Yankees shortstop Anthony Volpe takes batting practice during spring training at George M. Steinbrenner Field in Tampa, Fla., on Monday. Credit: Newsday/Thomas A. Ferrara
TAMPA, Fla. — There are few truly open competitions in this Yankees camp, but the battles for those positions officially will begin Saturday afternoon.
That’s when the Yankees open their Grapefruit League season against the Phillies in Clearwater, and the focal points will be those openings in leftfield and at shortstop.
Oswaldo Cabrera, who rose through the ranks of the organization as a standout infielder before making a seamless transition to the outfield when he was promoted to the majors last August, will start in left on Saturday.
Spoiler alert: Aaron Hicks, likely to start Sunday in the Yankees’ split-squad game at Steinbrenner Field against Atlanta (the other game is in Dunedin against the Blue Jays), remains the favorite to be the starter in left.
The Yankees have tried to trade the switch-hitting outfielder, who has three years and just over $30 million left on the seven-year, $70 million extension he signed in 2019, and thus far have not been successful. Hicks arrived in camp motivated to put a miserable 2022 behind him, and if he’s not dealt, he will be given every opportunity to do so in spring training.
Additionally, the Yankees see Cabrera as one of their most versatile — and potentially valuable — pieces in 2023 and aren’t keen on locking the 23-year-old into one position unless they absolutely have to do so.

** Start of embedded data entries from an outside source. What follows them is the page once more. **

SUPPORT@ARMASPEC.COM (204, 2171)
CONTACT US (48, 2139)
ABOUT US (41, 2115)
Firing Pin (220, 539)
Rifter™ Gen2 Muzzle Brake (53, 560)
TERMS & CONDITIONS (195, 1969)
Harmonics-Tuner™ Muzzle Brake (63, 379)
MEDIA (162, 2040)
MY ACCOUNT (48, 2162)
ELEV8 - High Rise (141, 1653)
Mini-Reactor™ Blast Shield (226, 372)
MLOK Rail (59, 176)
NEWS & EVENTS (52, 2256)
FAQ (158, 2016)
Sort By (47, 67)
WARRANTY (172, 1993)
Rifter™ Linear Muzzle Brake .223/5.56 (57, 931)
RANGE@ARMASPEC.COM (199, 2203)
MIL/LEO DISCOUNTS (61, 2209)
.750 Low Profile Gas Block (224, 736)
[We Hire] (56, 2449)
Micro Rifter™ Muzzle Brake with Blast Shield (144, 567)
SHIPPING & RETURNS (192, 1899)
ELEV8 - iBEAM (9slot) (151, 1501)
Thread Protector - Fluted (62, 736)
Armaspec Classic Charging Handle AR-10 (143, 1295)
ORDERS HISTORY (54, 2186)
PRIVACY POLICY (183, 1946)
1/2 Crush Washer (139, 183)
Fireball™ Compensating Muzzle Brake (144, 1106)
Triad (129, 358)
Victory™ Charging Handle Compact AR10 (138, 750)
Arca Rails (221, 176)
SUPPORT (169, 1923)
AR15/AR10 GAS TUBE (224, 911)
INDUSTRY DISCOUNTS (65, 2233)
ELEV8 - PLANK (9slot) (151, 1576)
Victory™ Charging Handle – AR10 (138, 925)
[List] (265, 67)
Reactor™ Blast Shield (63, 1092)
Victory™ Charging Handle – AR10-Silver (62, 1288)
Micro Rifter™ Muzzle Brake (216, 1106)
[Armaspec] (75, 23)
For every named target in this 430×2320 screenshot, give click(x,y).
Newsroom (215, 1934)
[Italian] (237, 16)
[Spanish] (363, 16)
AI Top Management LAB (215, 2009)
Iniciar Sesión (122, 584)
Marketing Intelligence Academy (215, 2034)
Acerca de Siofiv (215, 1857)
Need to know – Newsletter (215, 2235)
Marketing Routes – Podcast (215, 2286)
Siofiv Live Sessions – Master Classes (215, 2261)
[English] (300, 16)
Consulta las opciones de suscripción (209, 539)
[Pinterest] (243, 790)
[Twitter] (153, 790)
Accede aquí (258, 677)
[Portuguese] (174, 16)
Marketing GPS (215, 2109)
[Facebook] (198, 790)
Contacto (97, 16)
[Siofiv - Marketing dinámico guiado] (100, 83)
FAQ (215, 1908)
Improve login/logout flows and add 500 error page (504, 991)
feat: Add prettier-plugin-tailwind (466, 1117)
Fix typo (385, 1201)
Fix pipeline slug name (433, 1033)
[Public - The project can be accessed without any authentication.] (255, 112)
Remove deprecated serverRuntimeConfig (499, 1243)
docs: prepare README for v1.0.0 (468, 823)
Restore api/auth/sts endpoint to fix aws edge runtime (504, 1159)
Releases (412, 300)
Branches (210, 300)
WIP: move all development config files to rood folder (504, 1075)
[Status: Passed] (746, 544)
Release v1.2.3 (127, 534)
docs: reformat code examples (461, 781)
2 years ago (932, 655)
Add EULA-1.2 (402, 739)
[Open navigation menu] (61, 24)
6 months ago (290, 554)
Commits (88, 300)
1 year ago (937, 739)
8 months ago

Isiah Kiner-Falefa, meanwhile, will get a chance to make the first impression in the most wide-open of the competitions — the starting job at shortstop.
In many ways, Kiner-Falefa, 27, who had an up-and-down season at the plate and in the field, came into spring training as the underdog in the competition. Organizationally, the Yankees would like to see one of their top shortstop prospects — Anthony Volpe or Oswald Peraza — win the job outright. Cabrera will see some time at the position as well; he'll start against Atlanta at third base on Sunday).
Regardless of organizational preference, neither the 21-year-old Volpe, the club’s first-round draft pick in 2019, nor the 22-year-old Peraza, considered by Yankees scouts and rival scouts the more natural shortstop of the two, will be handed the position.
It will have to be won, and Aaron Boone said a variety of elements will go into determining a winner. And though spring training results are largely irrelevant and almost always mean next to nothing in predicting how a player’s regular season will pan out, one of the elements by necessity will be those results.
“It’s part of it, but it’s certainly not even close to a lot of it,” Boone said. “But you see a guy perform well, that matters.”
How much, however, can vary because of the vagaries of exhibition games.
“In spring training, you’re going to find yourself in different circumstances where you’re facing maybe a veteran guy that’s getting his work in, maybe you’re facing a guy that’s maybe a little further ahead in being ready for the season,” Boone said. “Maybe [it’s] who you’re facing on a given day, when you’re coming into the game. [Results are] something and it matters, but it’s just part of it.”
Boone’s overall message to those competing for jobs is not to get carried away with who starts the season on the roster.
“The point I always like to make is we always focus on Opening Day, understandably as it’s a big day, but it’s a long, long year of things playing out, things unfolding, performance continuing to matter,” Boone said. “So Opening Day may not be the same as what April 15 looks like. Trying to remind the team as a whole, but also certain individuals, we’re always playing the long game here.”